Task brief: Which lines of the data contain the string "each"? Copy every one.

(Saved entries)
────────

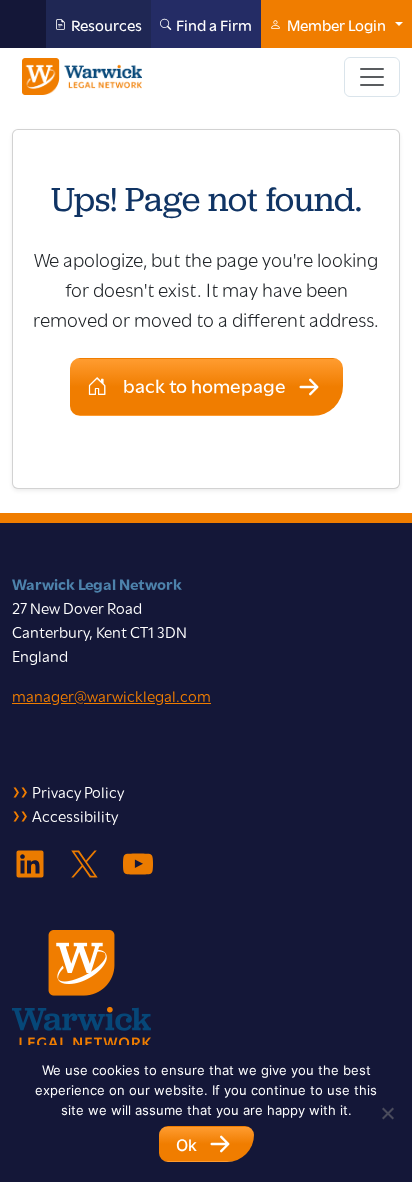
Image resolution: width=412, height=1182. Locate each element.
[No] (387, 1113)
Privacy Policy (78, 791)
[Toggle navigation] (372, 77)
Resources (106, 24)
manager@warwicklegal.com (111, 695)
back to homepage (204, 384)
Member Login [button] (336, 24)
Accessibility (75, 815)
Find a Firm (214, 24)
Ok (186, 1145)
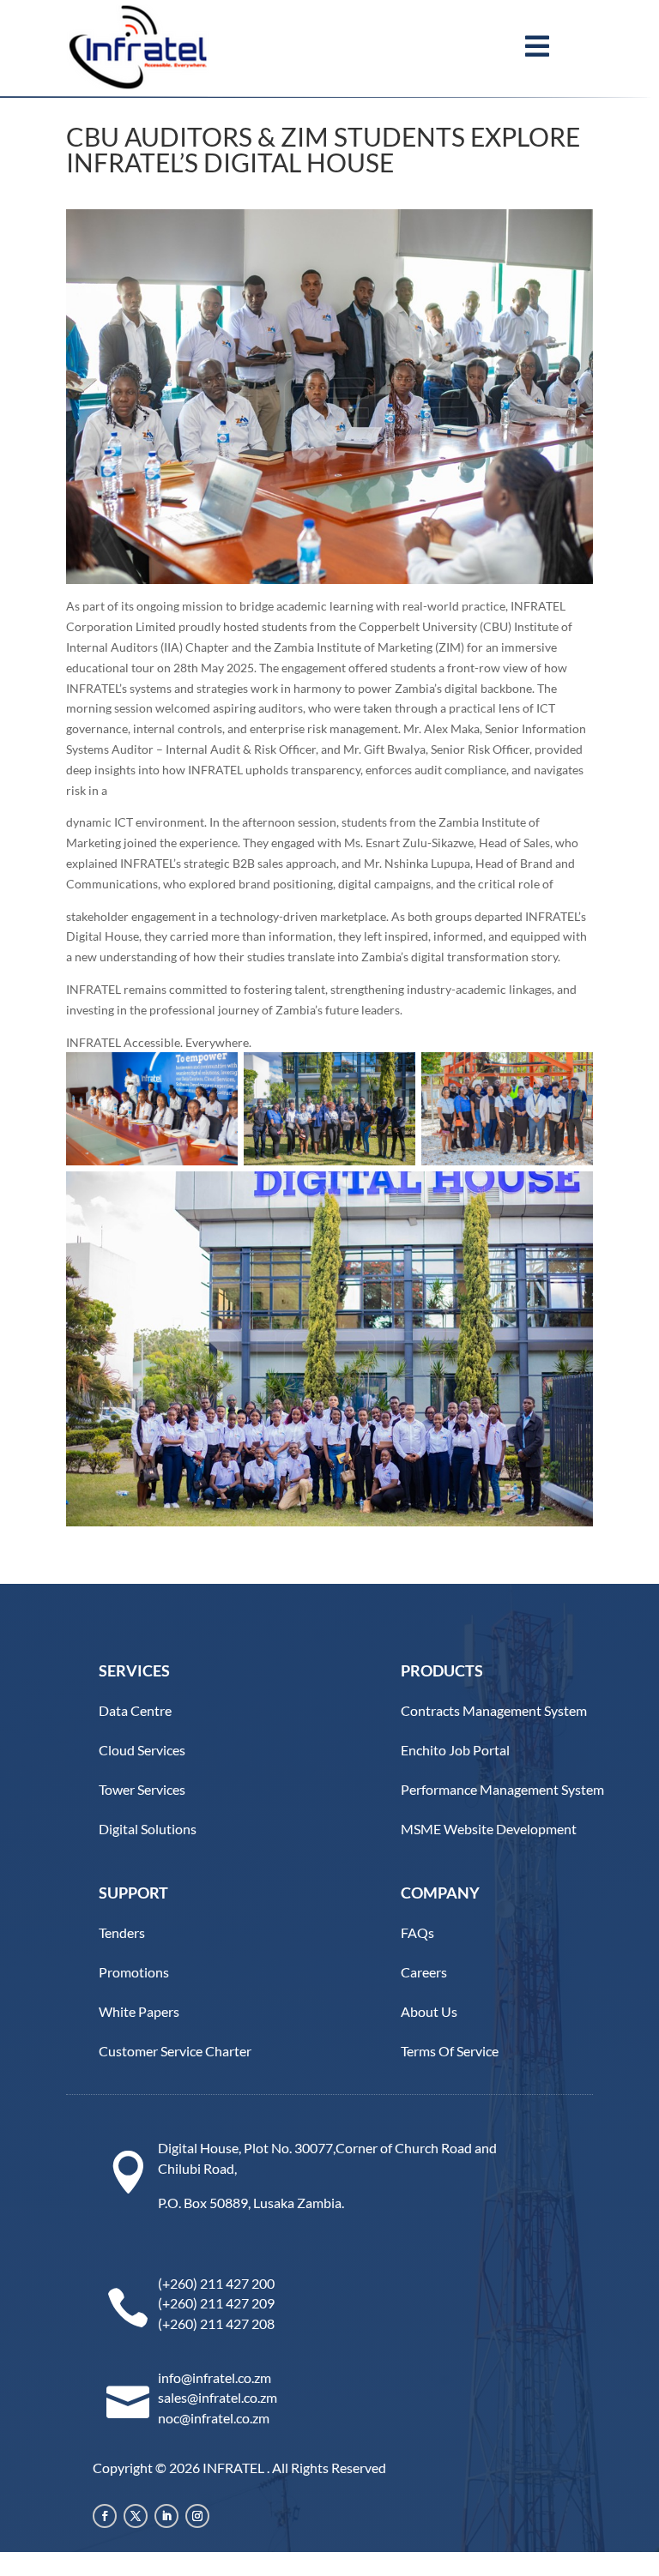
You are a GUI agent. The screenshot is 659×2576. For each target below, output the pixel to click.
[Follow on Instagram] (197, 2516)
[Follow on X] (136, 2516)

────────

Solution to the exercise:
Image resolution: width=412, height=1182. Locate each element.
You are a GUI agent. The screenshot is 659×2576. For each target below, output the pixel to click.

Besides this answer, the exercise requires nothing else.